▶ **PROBLEM**
Tell how many lines below include the word "Coast". Only the number should appear.

[Saved entries]
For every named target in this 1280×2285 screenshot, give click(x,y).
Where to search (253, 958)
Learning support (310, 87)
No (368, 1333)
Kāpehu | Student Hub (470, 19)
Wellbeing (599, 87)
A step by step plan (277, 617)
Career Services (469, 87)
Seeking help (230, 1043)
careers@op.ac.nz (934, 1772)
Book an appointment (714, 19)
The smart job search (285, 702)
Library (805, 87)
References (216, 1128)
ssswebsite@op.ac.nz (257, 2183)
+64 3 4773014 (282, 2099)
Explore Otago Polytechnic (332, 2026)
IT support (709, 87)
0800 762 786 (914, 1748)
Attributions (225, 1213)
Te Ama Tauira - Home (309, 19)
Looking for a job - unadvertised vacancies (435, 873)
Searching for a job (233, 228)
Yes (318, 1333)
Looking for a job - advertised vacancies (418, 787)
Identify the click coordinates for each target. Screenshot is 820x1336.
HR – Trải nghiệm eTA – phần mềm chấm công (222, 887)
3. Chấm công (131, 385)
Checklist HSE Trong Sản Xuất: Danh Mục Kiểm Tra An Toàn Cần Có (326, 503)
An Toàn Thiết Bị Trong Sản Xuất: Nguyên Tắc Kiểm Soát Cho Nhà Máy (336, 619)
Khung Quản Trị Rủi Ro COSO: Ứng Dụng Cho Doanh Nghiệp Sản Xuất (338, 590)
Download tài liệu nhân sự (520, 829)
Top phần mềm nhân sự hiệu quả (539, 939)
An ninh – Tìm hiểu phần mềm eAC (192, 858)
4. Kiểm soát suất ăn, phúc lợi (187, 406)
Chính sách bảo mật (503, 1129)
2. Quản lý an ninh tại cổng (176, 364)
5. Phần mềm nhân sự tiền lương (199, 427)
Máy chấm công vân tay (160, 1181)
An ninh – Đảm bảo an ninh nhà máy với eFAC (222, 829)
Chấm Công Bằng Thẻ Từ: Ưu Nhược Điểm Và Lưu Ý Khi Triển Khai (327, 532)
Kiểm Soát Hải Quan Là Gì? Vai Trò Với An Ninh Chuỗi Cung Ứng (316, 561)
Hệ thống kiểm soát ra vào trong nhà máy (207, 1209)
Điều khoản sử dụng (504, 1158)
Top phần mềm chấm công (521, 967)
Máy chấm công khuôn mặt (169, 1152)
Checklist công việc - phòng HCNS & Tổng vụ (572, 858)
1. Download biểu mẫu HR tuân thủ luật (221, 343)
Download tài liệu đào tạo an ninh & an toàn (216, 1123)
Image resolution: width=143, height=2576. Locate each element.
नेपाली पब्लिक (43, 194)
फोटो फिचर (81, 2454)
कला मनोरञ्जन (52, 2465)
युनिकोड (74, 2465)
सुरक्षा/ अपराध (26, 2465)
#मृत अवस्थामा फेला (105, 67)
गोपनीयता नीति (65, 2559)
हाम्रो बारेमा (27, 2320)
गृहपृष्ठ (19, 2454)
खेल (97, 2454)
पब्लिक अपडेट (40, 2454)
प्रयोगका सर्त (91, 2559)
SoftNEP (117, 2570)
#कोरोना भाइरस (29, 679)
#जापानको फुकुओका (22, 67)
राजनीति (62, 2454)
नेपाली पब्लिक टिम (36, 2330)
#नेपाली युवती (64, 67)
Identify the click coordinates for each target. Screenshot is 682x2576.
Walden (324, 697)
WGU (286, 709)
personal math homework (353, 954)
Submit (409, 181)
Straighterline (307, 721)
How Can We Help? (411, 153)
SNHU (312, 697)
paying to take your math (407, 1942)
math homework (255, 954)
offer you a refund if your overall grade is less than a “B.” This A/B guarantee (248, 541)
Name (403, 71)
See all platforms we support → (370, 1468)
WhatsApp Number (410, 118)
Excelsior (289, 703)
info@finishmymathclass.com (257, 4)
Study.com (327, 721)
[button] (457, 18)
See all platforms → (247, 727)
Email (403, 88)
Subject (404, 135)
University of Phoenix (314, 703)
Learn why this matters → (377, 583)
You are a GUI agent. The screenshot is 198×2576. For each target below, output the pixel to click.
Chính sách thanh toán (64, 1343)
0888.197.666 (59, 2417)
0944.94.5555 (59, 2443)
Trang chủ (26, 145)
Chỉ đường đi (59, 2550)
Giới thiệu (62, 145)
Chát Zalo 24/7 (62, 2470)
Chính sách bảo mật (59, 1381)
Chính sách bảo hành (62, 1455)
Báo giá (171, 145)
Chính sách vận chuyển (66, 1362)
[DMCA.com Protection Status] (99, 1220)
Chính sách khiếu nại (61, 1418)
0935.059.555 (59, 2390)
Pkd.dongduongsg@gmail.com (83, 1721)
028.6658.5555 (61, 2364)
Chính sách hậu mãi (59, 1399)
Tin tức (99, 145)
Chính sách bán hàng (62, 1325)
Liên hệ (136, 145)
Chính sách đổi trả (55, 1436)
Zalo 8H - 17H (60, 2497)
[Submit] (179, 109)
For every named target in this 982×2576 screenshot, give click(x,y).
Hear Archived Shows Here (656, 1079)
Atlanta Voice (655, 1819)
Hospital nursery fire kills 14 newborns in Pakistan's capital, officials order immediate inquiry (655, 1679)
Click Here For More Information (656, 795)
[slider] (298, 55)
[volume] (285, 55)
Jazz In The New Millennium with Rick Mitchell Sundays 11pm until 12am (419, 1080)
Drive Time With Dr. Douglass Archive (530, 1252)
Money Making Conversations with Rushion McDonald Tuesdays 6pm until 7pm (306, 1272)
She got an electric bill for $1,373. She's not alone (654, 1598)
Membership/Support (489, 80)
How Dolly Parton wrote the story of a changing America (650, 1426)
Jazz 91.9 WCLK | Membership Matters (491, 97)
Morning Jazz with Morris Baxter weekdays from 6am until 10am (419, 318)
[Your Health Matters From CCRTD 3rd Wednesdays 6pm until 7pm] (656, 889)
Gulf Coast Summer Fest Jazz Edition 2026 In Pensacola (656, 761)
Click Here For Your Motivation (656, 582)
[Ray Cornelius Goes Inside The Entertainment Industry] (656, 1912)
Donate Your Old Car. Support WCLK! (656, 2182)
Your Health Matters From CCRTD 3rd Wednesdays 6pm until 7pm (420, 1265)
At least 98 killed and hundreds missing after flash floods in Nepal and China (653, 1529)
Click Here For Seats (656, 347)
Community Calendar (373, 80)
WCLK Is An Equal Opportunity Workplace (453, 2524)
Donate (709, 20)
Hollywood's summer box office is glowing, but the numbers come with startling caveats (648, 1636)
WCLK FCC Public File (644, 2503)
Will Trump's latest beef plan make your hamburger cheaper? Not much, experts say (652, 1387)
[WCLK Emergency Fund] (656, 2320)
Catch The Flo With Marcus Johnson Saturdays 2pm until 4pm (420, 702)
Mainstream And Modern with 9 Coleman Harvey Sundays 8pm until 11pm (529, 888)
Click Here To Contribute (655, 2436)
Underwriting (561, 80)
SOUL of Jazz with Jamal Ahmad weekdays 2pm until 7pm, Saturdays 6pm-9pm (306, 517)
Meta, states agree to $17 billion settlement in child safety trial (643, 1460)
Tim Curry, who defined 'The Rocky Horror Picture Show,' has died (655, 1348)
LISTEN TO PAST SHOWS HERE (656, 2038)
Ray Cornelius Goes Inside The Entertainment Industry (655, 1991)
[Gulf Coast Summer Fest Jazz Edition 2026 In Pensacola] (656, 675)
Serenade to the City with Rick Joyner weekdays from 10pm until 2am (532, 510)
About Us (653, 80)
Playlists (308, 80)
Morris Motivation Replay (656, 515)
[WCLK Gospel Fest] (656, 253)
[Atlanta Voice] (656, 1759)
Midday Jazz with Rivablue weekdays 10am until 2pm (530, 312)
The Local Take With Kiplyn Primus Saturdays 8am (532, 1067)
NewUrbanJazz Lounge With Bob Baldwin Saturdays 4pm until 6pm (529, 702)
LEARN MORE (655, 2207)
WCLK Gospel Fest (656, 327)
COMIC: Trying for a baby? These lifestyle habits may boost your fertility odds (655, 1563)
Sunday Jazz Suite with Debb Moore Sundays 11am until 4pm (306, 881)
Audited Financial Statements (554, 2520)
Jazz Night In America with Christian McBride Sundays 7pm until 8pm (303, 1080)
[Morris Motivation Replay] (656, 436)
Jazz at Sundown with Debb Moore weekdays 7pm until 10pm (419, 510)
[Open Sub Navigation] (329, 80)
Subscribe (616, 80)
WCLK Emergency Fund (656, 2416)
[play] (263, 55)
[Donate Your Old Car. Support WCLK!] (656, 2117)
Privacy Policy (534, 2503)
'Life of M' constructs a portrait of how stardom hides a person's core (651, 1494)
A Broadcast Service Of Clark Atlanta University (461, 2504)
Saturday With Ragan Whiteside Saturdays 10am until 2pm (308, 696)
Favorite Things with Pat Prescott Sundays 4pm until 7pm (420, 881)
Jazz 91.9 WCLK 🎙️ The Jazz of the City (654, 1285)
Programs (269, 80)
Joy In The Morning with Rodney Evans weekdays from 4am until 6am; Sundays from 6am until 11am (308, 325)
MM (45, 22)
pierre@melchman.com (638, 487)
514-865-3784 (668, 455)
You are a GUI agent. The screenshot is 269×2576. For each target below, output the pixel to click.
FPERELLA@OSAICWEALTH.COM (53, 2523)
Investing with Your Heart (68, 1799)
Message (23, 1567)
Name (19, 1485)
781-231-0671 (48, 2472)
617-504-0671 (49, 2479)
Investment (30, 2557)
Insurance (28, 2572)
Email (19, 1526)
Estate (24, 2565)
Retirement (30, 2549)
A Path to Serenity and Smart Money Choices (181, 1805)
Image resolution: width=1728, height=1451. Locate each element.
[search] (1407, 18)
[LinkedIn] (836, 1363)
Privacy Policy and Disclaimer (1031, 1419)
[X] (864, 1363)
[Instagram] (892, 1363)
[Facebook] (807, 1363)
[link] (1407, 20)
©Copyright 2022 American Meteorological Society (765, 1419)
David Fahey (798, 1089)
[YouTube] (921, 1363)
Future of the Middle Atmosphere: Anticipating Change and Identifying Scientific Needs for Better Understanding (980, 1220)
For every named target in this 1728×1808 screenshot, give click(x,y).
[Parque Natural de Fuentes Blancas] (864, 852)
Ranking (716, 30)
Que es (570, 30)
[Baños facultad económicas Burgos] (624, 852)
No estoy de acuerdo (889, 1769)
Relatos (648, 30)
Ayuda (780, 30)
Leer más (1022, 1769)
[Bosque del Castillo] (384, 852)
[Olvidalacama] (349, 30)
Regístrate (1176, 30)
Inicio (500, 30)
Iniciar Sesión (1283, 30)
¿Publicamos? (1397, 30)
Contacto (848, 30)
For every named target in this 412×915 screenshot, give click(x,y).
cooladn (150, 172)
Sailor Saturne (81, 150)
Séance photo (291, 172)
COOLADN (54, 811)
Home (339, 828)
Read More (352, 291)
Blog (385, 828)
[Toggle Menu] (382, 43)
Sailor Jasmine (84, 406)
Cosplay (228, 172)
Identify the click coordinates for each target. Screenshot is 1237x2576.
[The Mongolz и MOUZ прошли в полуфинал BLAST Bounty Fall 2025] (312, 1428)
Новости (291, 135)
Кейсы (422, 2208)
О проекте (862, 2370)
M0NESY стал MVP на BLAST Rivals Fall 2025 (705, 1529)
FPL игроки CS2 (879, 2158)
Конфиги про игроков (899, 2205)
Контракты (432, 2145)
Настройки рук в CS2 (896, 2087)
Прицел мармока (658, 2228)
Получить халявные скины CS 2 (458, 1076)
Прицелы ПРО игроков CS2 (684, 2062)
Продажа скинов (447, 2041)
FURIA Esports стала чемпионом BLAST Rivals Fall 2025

▶ **RESPONSE AREA**
2